Clinical Ethics Fellow Wellstar Health System St. Louis, Missouri
Abstract: Organizational ethics (OE) in healthcare is frequently defined as the practice of aligning a healthcare organization (HCO)’s policies, procedures, and leadership decisions with the HCO’s espoused values, which are articulated in its mission, vision, and/or values statement. Scholars have published a number of decision-making frameworks to facilitate HCO activities’ alignment to their stated mission and confer legitimacy to OE expertise and practice. In this paper, I argue that these decision-making frameworks employ a methodology carried over from clinical ethics, namely, Beauchamp and Childress’s principlist approach. This methodological analogy renders OE frameworks subject to H.T. Engelhardt’s critiques of principlism: that the mission statements used to guide HCO decision making fail to generate action-guiding content acceptable to those with divergent moral viewpoints. I support this claim by conducting a content analysis of prominent HCO mission statements. The important practical implication of my critique of OE decision making frameworks is that leadership decisions are vulnerable to the same biases and implicit values that contribute to health disparities in the United States.
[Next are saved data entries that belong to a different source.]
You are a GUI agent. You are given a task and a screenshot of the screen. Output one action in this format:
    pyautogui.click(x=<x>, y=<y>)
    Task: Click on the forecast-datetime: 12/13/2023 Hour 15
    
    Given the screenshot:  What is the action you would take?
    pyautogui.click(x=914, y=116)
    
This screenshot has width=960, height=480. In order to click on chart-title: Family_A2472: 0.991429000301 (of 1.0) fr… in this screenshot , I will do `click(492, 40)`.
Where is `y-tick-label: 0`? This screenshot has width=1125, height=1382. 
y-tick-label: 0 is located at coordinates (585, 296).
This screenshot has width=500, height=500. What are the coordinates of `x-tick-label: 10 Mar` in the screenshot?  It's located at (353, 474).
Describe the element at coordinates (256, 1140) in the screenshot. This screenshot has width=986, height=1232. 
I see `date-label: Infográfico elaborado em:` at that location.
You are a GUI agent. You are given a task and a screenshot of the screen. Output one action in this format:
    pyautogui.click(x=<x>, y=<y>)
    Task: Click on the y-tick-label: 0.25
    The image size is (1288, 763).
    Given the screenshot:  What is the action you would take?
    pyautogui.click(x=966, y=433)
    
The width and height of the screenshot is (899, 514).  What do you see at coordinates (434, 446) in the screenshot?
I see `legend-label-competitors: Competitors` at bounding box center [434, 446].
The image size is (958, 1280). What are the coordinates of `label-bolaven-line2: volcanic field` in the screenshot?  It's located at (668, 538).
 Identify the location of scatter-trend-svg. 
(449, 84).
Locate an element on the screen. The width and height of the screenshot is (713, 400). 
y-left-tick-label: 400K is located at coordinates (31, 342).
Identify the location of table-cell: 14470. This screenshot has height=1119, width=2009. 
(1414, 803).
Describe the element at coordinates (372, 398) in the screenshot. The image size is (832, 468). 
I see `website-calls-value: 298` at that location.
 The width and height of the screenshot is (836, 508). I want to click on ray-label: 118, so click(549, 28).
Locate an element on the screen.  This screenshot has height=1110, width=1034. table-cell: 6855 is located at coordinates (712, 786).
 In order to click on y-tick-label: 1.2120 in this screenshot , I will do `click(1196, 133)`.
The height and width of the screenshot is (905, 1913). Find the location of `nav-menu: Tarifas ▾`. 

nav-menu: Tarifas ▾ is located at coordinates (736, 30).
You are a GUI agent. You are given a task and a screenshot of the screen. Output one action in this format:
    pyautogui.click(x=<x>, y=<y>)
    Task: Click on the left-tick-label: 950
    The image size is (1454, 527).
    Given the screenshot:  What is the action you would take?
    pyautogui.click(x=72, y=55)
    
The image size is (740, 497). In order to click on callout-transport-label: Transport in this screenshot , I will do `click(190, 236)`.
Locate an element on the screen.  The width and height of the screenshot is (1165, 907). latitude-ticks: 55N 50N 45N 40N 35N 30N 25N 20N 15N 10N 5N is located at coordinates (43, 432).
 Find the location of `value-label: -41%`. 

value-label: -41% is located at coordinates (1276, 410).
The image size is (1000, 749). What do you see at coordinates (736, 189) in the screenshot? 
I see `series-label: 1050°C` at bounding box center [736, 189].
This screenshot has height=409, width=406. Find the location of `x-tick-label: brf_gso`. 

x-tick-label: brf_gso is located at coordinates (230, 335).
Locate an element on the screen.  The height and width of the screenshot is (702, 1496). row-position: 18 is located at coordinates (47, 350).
To address these problems, I propose that HCO mission statements should specify substantive moral content in three key areas—services offered, employee protections, and communities served—in order to (1) provide determinate moral guidance in HCO leadership’s decision-making and (2) engender HCOs’ transparency and public accountability. I conclude by responding to two objections: the theoretical objection that specifying moral content in HCO mission statements unjustifiably excludes some moral viewpoints, and the practical objection that specifying moral content hobbles HCOs’ decision-making flexibility.
After participating in this conference, attendees should be able to:
Critique current organizational ethical decision-making frameworks by demonstrating that existing HCO mission statements lack action-guiding moral content.
Describe three key areas in which moral content might be specified in existing HCO mission statements.
Explain why it is important to specify moral content in HCO mission statements: to combat implicit biases, foster HCO transparency, and provide accountability to the public.